📖 Overview
Slugs is a 1982 horror novel that follows a deadly infestation of carnivorous slugs in a British town. The story centers on Mike Brady, a council health inspector who becomes involved in investigating a series of disturbing deaths and incidents across the community.
The narrative tracks multiple townspeople as they encounter the lethal creatures, from council tenants to shopkeepers to ordinary families. As the slug population grows and spreads through the town's infrastructure, the attacks become more frequent and the threat escalates from an isolated problem to a full-scale crisis.
The plot moves between various locations including residential homes, gardens, and the town's sewer system. Brady works to understand and combat the invasion while the body count rises and evidence mounts of the slugs' destructive capabilities.
The novel examines themes of environmental horror and the vulnerability of urban infrastructure, presenting a scenario where a seemingly harmless creature becomes a devastating predator. It fits within the British horror tradition of transforming everyday elements into sources of terror.
👀 Reviews
Readers call this a pulpy, gory horror novel that delivers shock value and gross-out scenes. Many reviews describe it as "so bad it's good" entertainment.
Readers appreciated:
- Fast-paced narrative
- Over-the-top gore and violence
- B-movie style horror elements
- Entertainment value as camp horror
- Quick, easy read
Common criticisms:
- One-dimensional characters
- Basic, predictable plot
- Poor writing quality
- Excessive graphic violence
- Too much focus on shock over story
Ratings across platforms:
Goodreads: 3.4/5 (1,200+ ratings)
Amazon UK: 4.1/5 (240+ ratings)
Amazon US: 3.8/5 (50+ ratings)
Reader quote: "If you want literature, look elsewhere.

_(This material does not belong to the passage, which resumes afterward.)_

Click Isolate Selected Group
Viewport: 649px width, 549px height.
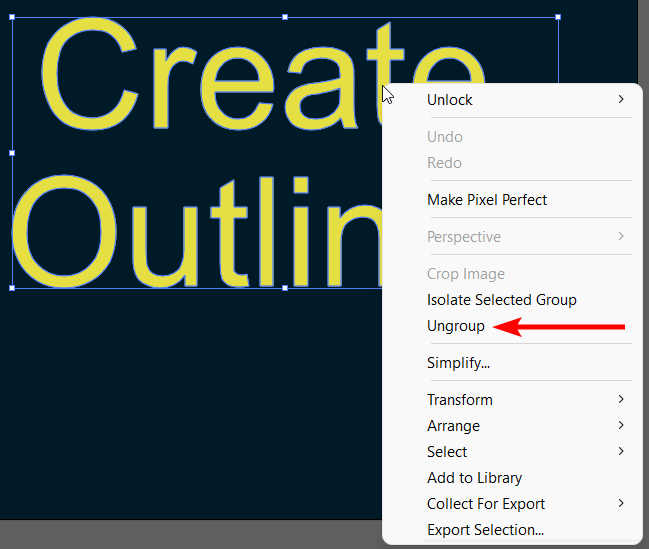coord(501,300)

If you want a schlocky creature feature with buckets of gore, this delivers." - Goodreads reviewer
Many readers note it sits firmly in the 1980s British horror pulp fiction category and succeeds on those terms while failing as serious horror fiction.
📚 Similar books
The Rats by James Herbert
A plague of mutant rats terrorizes London through its underground networks and urban spaces, mirroring the infrastructure-based invasion pattern of carnivorous creatures.
Night of the Crabs by Guy N. Smith Giant crustaceans emerge from the Welsh coast to feed on humans, providing the same blend of creature-based horror and British setting.

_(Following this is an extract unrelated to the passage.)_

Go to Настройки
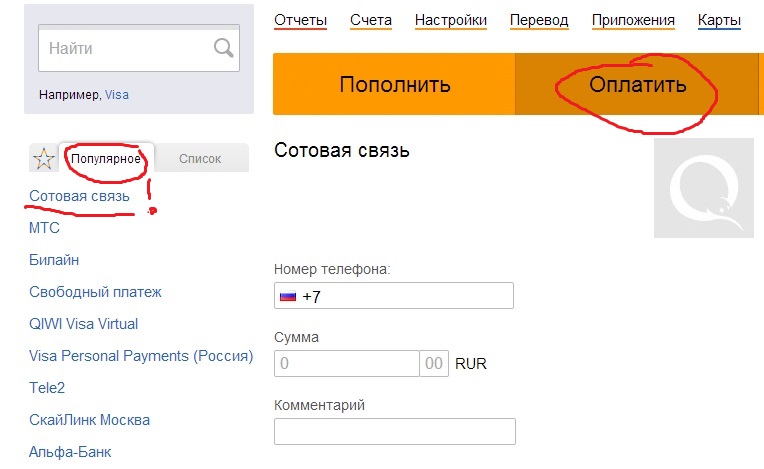The width and height of the screenshot is (764, 469). coord(450,20)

The Troop by Nick Cutter An infected worm species wreaks havoc on a group of scouts, delivering biological horror with visceral creature encounters.
Crawlers by John Shirley Mechanical-organic hybrid creatures infest a town through its infrastructure, presenting a similar scenario of everyday spaces turned deadly.
Breed by Patrick C. Greene A species of predatory worms transforms from garden pest to human threat, focusing on the horror of seemingly harmless creatures becoming lethal.
Night of the Crabs by Guy N. Smith Giant crustaceans emerge from the Welsh coast to feed on humans, providing the same blend of creature-based horror and British setting.
The Troop by Nick Cutter An infected worm species wreaks havoc on a group of scouts, delivering biological horror with visceral creature encounters.
Crawlers by John Shirley Mechanical-organic hybrid creatures infest a town through its infrastructure, presenting a similar scenario of everyday spaces turned deadly.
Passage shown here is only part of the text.